ASSIGNMENT
The task calls for an exact copy of the records, without any images.

EXTRACTED DATA

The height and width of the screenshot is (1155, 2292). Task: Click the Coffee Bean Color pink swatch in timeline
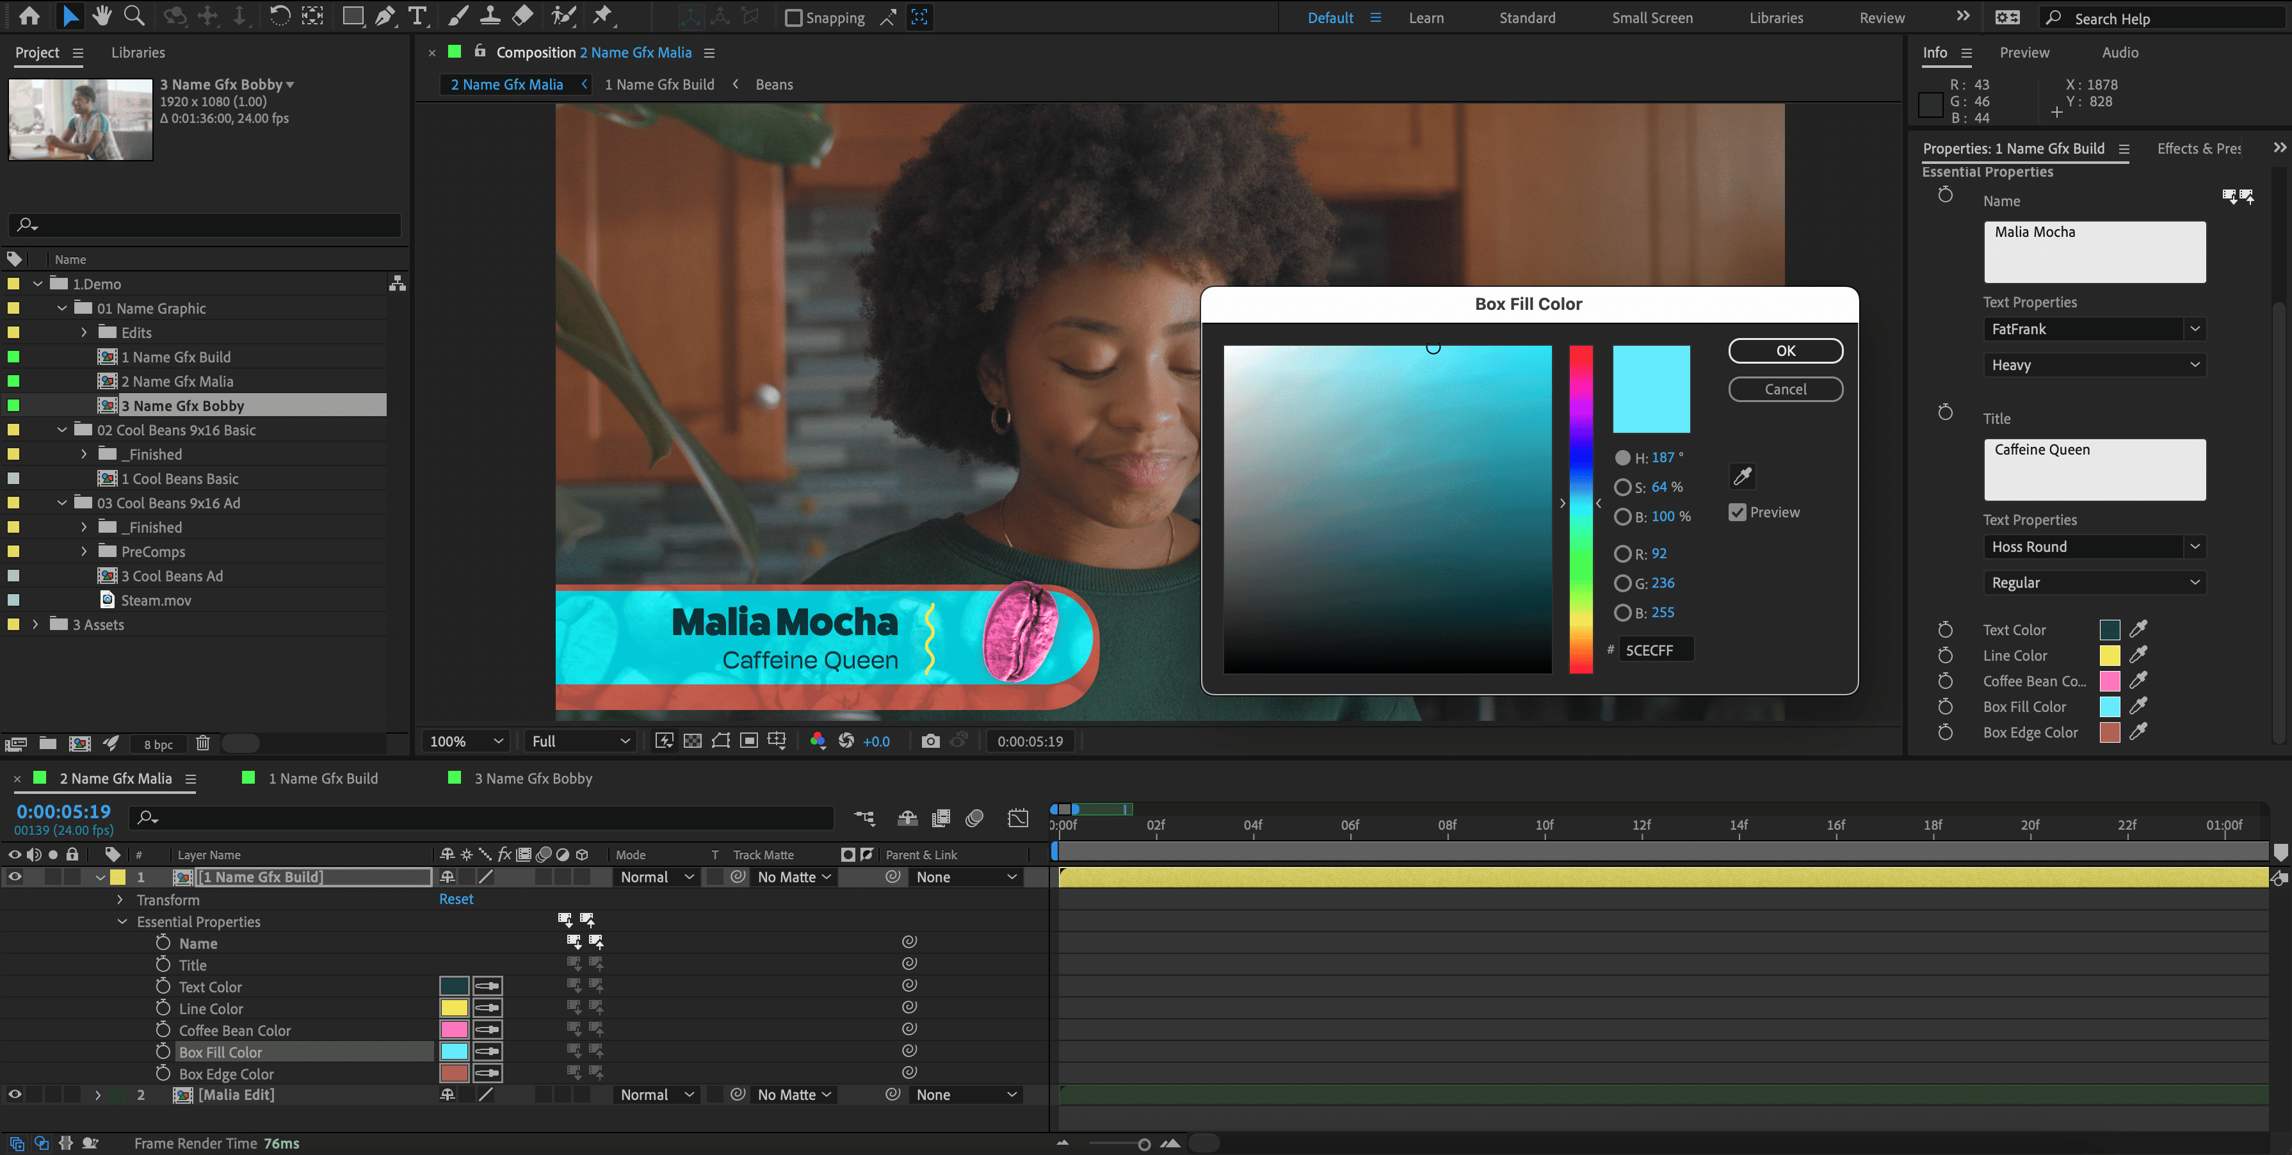tap(454, 1030)
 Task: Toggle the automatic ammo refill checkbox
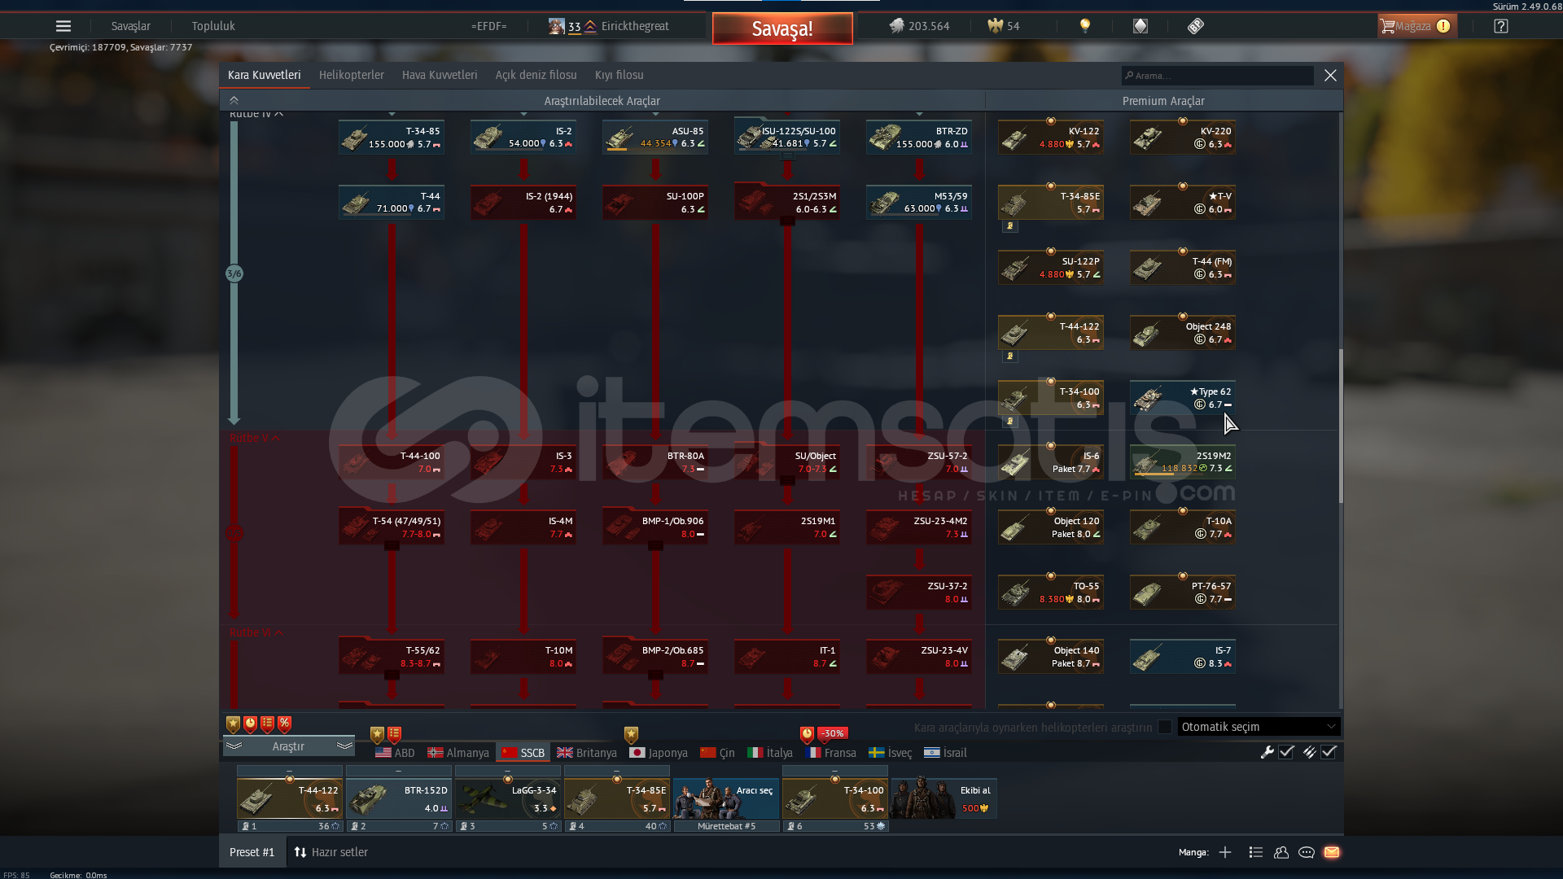pos(1329,752)
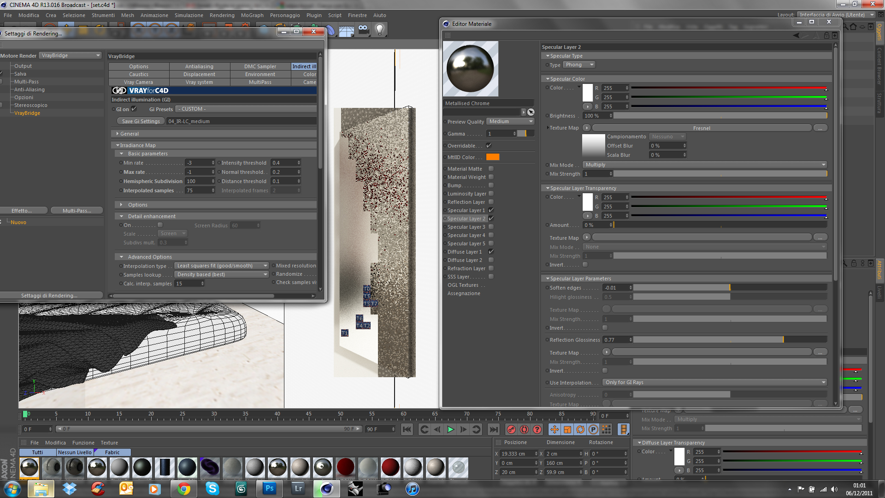This screenshot has height=498, width=885.
Task: Open Photoshop from the taskbar
Action: [x=270, y=488]
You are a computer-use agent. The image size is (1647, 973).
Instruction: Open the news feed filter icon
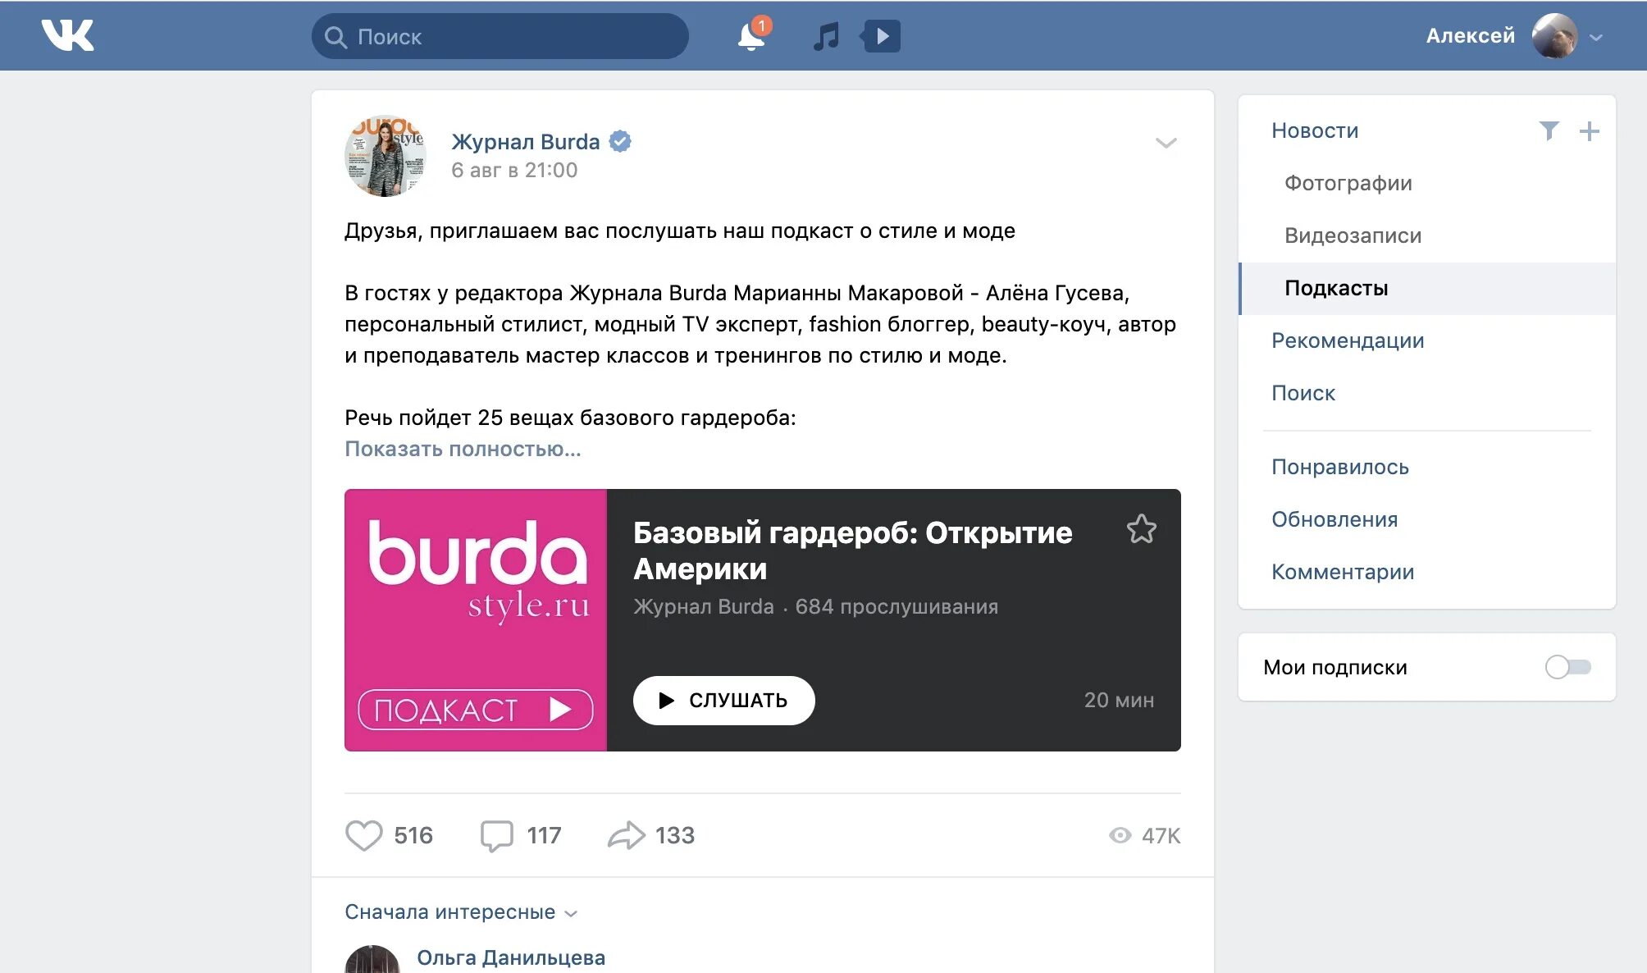point(1549,130)
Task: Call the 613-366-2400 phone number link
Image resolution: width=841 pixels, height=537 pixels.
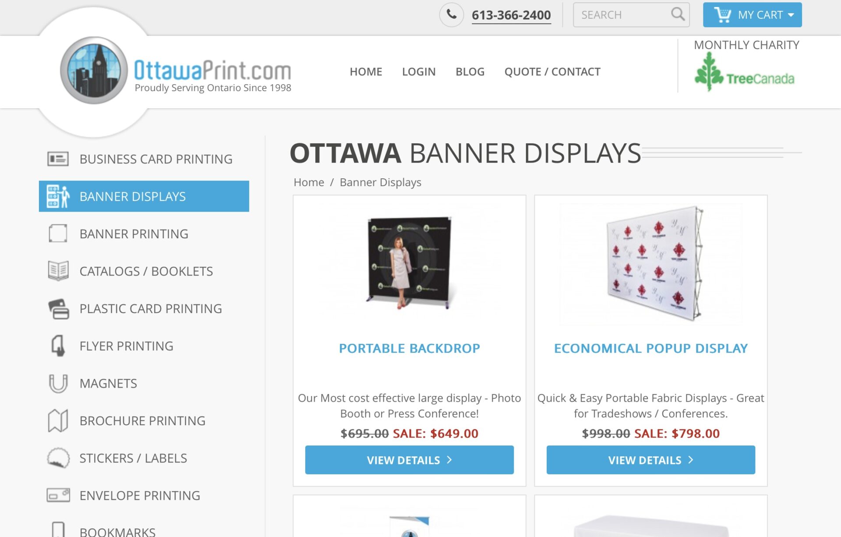Action: click(x=511, y=14)
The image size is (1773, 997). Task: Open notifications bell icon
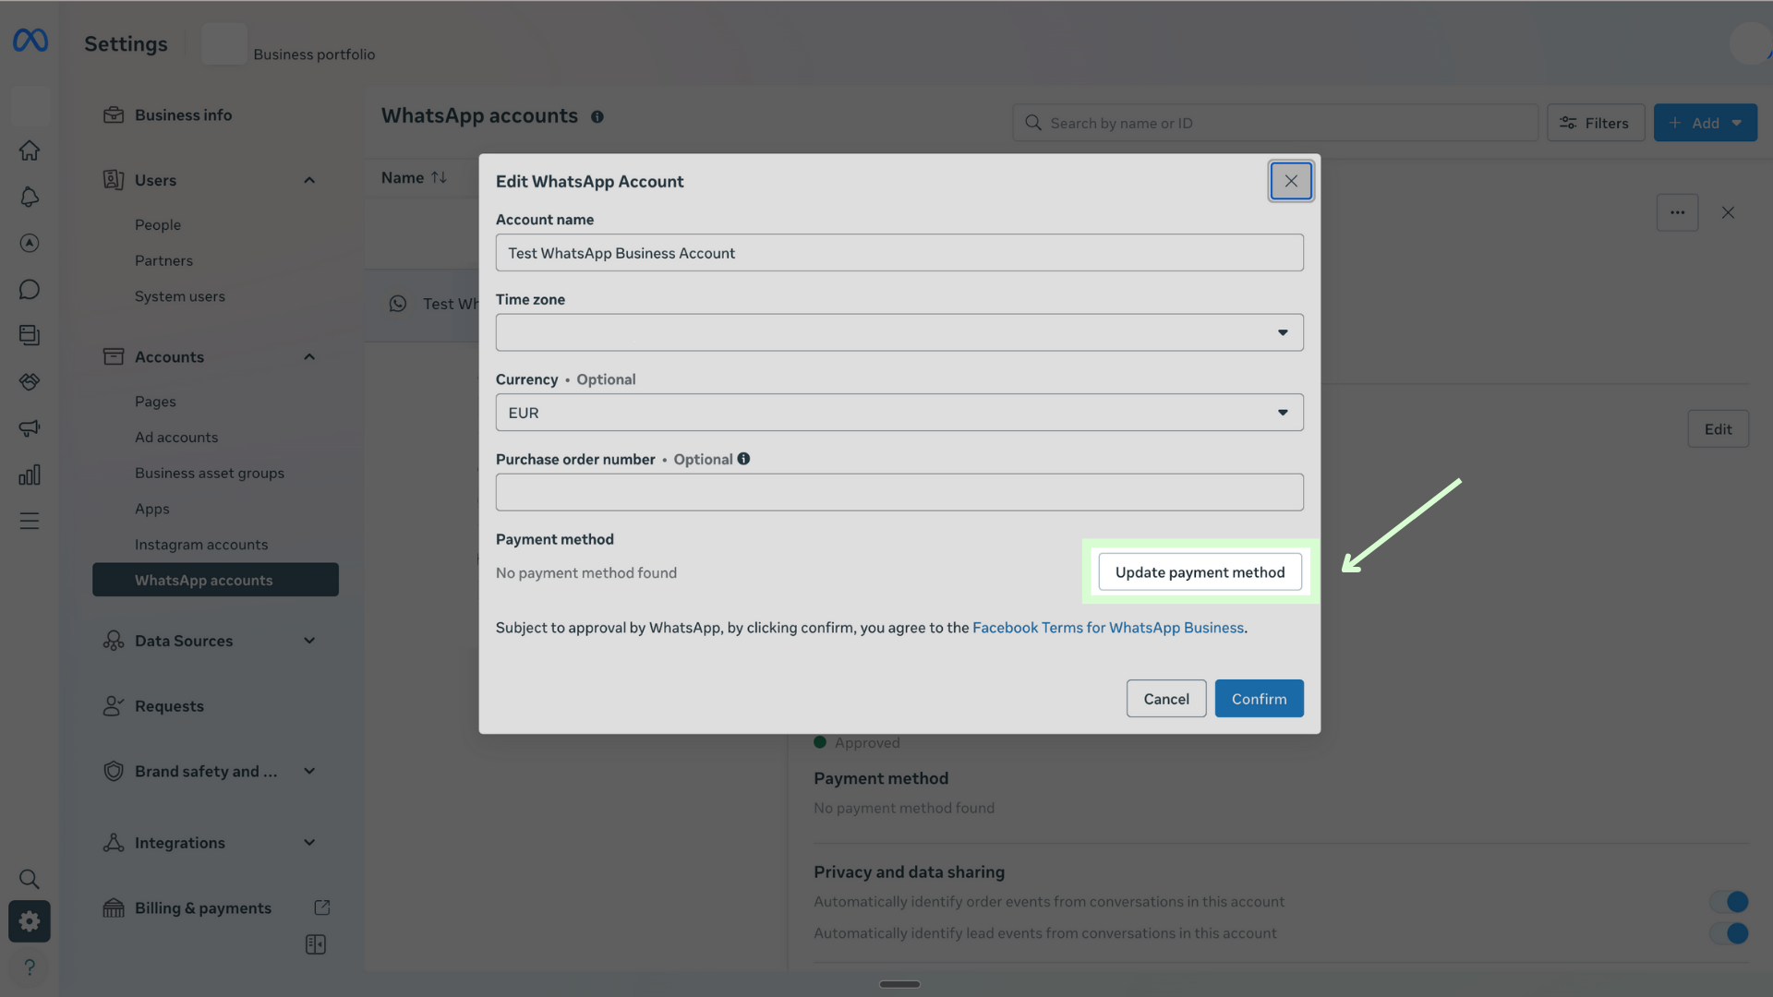click(30, 197)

EXPECTED ANSWER
The height and width of the screenshot is (1155, 2292). Task: Click the Coffee Bean Color pink swatch in timeline
tap(454, 1030)
 Task: Toggle the automatic ammo refill checkbox
pos(1329,752)
This screenshot has height=498, width=885.
Task: Open Photoshop from the taskbar
Action: [x=270, y=488]
You are a computer-use agent. The image size is (1647, 973).
Instruction: Open the news feed filter icon
point(1549,130)
Task: Call the 613-366-2400 phone number link
Image resolution: width=841 pixels, height=537 pixels.
Action: click(x=511, y=14)
The image size is (1773, 997). Task: Open notifications bell icon
click(30, 197)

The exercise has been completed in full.